A expectativa de Portugal tem justificativa: a Moody's é a única agência que ainda mantém o país no patamar de "lixo" para investimentos. Portugal tem nota Ba1, o mais alto dentro do grau especulativo, e deve alcançar o Baa3, a primeira nota dentro de grau de investimento, na próxima revisão.
O que isso significa? Que Portugal pode voltar a ser considerado um país confiável para investimento depois de permanecer sete anos dentro da classificação especulativa, de "lixo" financeiro, uma posição que afeta a economia e tem impacto negativo sobre a vida da população.
"Esta classificação significa que o investimento não é seguro no seu retorno, ou seja, que tem um fator de risco elevado.
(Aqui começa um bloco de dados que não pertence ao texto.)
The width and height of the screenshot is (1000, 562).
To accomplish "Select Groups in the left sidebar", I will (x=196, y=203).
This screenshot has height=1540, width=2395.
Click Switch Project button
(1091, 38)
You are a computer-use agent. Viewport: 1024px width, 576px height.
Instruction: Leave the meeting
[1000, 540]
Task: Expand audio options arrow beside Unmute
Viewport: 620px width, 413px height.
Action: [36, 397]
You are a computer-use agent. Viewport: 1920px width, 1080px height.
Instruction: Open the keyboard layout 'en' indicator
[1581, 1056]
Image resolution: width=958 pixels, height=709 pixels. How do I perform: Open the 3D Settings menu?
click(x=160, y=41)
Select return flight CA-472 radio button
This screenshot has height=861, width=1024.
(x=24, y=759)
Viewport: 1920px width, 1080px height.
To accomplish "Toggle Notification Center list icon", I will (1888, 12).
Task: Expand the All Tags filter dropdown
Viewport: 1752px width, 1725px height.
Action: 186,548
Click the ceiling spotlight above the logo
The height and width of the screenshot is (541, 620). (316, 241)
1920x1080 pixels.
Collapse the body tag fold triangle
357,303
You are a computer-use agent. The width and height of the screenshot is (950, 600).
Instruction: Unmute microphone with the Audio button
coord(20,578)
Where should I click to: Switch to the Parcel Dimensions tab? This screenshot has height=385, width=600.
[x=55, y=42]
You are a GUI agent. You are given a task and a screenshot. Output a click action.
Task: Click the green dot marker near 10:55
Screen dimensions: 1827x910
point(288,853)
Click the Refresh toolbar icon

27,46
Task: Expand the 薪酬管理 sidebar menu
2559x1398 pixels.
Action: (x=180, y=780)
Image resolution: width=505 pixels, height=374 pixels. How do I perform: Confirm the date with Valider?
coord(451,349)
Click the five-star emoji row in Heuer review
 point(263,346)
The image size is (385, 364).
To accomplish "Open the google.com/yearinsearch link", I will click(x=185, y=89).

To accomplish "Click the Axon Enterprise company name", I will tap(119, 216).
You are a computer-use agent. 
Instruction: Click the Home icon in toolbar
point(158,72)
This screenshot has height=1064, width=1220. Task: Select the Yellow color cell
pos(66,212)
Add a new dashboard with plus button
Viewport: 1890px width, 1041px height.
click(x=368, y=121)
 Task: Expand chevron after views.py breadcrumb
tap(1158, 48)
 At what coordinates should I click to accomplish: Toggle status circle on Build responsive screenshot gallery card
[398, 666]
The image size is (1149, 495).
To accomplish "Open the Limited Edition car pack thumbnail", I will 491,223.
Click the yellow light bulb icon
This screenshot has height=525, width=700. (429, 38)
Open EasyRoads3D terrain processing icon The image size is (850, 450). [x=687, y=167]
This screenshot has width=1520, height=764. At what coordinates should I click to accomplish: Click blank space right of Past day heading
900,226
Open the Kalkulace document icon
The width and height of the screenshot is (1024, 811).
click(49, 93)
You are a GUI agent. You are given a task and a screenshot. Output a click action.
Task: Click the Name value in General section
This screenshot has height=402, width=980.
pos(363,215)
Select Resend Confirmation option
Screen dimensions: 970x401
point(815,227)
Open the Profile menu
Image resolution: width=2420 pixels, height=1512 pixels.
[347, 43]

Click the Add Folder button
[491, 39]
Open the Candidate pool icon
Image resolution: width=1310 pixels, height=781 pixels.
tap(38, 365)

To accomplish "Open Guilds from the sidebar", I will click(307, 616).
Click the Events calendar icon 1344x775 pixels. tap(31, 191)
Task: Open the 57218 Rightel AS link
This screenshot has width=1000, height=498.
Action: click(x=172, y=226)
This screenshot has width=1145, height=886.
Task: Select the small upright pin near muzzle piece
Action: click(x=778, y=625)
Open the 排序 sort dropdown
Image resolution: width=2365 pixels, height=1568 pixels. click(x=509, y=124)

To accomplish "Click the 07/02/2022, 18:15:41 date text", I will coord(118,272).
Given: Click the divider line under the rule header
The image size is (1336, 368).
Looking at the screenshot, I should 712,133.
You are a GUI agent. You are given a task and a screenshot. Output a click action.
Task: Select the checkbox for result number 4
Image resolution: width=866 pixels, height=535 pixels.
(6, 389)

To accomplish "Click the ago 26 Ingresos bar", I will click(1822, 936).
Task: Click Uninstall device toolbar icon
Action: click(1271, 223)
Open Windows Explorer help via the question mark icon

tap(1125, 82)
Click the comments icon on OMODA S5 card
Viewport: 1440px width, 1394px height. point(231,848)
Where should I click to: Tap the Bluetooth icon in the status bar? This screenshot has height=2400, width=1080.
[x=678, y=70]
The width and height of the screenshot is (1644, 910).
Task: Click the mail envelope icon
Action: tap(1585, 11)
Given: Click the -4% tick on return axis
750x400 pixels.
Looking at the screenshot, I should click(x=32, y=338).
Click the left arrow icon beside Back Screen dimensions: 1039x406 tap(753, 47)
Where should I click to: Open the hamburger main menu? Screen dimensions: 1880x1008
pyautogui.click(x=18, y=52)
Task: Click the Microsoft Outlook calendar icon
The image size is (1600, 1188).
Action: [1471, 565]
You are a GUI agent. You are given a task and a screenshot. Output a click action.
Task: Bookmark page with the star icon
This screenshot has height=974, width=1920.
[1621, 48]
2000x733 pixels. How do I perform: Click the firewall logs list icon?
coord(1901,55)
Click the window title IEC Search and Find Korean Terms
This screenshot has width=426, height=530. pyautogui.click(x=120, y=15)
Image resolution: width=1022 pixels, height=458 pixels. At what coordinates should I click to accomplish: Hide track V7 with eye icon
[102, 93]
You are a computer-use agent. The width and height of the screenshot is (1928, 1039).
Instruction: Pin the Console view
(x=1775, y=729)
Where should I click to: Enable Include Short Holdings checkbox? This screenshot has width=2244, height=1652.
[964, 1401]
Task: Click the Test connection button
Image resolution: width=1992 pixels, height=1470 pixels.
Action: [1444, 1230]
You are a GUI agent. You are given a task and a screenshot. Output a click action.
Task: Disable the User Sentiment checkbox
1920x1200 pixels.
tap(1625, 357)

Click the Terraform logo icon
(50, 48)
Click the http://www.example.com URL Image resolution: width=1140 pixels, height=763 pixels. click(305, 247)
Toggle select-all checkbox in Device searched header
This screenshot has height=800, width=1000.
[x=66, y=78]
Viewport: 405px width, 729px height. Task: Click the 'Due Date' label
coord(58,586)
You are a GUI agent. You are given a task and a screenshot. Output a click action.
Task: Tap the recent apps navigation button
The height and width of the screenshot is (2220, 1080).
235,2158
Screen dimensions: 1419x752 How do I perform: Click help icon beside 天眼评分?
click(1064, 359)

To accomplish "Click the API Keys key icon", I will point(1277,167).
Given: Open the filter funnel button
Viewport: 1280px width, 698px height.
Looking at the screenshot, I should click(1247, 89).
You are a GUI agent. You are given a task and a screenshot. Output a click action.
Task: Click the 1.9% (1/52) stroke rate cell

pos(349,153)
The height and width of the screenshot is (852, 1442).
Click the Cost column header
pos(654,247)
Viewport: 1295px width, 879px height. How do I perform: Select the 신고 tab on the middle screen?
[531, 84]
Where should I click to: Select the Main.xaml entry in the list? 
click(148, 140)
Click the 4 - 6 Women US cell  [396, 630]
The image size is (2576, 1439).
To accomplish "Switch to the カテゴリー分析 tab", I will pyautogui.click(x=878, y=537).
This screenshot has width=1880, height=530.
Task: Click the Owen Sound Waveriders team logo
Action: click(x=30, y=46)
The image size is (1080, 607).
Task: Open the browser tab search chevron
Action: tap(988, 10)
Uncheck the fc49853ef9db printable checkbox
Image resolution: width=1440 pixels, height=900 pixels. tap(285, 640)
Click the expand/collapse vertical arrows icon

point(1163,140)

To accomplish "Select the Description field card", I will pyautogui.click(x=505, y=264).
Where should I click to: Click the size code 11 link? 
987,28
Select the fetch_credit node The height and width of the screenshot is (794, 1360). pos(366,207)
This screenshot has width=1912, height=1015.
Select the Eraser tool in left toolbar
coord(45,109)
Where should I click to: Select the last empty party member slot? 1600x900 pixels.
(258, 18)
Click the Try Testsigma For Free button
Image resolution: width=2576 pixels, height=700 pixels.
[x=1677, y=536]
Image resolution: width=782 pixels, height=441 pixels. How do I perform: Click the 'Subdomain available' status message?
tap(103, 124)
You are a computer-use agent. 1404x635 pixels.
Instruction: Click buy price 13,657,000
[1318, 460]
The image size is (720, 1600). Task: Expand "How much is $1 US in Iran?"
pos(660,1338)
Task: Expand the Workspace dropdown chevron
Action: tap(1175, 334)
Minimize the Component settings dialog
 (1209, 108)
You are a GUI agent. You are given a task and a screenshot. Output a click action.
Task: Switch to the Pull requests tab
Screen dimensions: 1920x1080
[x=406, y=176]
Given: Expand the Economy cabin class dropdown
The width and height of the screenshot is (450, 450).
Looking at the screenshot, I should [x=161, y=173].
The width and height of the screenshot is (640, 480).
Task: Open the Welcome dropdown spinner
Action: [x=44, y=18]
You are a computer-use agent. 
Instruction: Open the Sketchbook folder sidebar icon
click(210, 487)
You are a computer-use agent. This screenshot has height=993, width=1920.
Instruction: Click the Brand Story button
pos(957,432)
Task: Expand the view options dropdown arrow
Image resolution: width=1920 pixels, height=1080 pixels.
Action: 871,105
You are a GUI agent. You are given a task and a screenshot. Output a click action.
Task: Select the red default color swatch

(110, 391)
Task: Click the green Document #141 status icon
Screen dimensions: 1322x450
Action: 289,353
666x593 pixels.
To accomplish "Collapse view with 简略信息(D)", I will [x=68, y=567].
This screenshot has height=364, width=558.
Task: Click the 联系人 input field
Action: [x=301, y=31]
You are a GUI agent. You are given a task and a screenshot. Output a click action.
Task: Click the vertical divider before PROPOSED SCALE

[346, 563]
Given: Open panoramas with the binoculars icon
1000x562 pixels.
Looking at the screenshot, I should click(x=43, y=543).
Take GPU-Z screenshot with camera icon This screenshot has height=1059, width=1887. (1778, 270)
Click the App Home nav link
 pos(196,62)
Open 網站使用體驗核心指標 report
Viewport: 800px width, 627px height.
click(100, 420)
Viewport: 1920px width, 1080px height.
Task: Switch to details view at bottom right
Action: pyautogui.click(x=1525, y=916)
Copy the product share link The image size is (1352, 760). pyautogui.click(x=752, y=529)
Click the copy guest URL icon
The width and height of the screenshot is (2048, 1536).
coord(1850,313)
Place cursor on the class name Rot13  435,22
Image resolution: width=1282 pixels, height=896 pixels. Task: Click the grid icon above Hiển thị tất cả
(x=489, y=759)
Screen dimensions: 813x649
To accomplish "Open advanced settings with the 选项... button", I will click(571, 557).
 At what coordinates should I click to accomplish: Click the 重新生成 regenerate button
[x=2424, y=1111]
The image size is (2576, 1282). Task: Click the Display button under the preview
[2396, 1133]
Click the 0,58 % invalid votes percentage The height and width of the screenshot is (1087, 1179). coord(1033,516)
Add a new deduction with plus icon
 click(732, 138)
Isto faz com que haja menos confiança na economia, o que pode gerar menos investimento, ou investimento mais predador dos recursos internos. No caso português significou uma degradação das condições socioeconômicas, que, lentamente, estão a se recuperar", explica a pesquisadora do Centro de Estudos Internacionais do ISCTE — Instituto Universitário de Lisboa, Cátia Miriam Costa.
Recuperação com sacrifício
A recuperação econômica portuguesa foi elogiada por Evan Wohlmann, vice-presidente e analista sênior da Moody's, em fevereiro. Para especialistas, é o reconhecimento de um processo que envolveu disciplina.
O caminho português para a recuperação econômica começa com "o cumprimento daquilo que foram as metas estabelecidas com a Troika", analisa João Duque, economista e presidente do Instituto Superior de Economia e Gestão da Universidade de Lisboa.
Brasileiro, em Portugal desde 2007, o gestor de alojamentos locais Felipe Barbosa sentiu na pele o impacto da austeridade. "O valor da prestação da casa subiu, houve aumento da carga horária de trabalho, expectativa de demissão até mesmo para os cargos públicos. O clima geral era péssimo. Muita gente voltando para o Brasil e os portugueses todos indo para outros países da União Europeia", conta Felipe.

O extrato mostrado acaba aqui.